Could you quote the entries verbatim, from the very first line up to and including the line with "Action: point(513,1401)", and nothing more?

Target position records
:::

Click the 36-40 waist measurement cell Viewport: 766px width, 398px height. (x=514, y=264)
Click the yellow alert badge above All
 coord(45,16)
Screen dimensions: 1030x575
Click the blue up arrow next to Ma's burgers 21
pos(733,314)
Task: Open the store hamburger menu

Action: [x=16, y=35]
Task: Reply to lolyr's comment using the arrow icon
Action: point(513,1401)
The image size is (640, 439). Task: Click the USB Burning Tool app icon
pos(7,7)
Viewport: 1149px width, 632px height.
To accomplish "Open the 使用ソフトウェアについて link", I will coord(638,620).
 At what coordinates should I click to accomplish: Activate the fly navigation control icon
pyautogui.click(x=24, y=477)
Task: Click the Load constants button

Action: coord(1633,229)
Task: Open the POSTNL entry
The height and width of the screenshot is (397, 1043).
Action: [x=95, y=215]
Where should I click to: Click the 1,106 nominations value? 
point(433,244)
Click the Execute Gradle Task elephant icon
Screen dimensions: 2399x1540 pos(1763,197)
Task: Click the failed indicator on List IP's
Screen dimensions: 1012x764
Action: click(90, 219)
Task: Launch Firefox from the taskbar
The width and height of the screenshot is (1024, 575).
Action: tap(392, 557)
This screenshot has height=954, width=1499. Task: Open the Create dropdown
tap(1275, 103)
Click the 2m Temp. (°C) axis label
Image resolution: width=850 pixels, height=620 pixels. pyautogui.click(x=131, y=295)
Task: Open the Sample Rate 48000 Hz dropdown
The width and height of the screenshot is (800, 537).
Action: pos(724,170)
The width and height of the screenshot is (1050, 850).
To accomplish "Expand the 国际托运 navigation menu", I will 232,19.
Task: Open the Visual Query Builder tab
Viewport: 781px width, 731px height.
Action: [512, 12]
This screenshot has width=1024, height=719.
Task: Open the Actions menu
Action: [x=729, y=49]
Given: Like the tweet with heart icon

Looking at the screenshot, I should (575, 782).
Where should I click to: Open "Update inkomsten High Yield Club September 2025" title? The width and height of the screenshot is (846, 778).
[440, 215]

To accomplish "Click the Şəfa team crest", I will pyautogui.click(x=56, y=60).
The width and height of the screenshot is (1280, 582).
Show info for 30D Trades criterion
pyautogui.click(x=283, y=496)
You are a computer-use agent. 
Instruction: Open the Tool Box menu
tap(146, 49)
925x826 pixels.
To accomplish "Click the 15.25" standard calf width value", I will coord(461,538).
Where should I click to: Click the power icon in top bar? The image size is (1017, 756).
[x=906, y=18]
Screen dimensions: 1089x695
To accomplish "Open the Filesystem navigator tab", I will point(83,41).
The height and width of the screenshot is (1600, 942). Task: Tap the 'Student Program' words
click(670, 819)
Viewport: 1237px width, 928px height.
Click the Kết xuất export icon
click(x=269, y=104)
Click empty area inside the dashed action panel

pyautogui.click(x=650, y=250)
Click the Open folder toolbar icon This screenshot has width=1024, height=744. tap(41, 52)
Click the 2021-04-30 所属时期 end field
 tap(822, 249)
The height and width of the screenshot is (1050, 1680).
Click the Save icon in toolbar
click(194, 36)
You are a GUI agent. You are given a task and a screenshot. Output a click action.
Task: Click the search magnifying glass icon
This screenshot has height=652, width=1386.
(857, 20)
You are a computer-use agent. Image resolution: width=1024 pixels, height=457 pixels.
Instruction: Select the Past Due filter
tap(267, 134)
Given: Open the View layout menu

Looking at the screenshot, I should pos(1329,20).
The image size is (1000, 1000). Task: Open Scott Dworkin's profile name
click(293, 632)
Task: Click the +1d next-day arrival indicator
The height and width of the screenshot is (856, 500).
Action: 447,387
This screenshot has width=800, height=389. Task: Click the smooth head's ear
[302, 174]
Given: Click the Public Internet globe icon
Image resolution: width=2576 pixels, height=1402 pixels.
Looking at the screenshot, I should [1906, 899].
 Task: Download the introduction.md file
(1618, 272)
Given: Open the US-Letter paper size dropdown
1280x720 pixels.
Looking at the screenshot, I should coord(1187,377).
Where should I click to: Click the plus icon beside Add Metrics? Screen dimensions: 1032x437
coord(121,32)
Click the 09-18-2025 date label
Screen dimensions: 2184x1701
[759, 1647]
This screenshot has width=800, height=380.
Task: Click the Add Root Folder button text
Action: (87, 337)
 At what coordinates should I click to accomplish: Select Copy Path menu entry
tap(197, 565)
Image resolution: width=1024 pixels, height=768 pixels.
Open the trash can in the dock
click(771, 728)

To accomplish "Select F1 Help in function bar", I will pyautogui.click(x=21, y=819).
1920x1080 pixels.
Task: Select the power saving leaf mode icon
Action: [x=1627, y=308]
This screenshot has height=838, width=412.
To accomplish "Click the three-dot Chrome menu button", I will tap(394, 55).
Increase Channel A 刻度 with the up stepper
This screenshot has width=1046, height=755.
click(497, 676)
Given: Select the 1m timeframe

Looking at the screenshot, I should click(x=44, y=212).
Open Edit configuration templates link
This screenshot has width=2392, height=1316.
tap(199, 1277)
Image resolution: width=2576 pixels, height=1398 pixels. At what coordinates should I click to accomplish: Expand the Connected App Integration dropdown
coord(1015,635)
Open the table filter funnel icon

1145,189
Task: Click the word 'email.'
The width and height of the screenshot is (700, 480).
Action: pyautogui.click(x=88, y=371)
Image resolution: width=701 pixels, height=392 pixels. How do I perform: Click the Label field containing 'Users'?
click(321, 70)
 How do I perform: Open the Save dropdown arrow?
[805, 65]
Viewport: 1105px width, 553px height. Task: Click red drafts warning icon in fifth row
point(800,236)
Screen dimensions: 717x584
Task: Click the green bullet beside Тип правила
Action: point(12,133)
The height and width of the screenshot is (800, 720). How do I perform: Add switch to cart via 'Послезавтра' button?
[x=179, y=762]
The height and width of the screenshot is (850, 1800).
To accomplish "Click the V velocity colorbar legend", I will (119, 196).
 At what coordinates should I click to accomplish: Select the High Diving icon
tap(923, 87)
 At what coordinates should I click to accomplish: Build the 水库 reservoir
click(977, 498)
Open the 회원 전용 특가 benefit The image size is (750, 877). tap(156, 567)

:::

■ Final result
Click the 36-40 waist measurement cell Viewport: 766px width, 398px height. (x=514, y=264)
Click the yellow alert badge above All
 coord(45,16)
Screen dimensions: 1030x575
Click the blue up arrow next to Ma's burgers 21
pos(733,314)
Task: Open the store hamburger menu

Action: [x=16, y=35]
Task: Reply to lolyr's comment using the arrow icon
Action: point(513,1401)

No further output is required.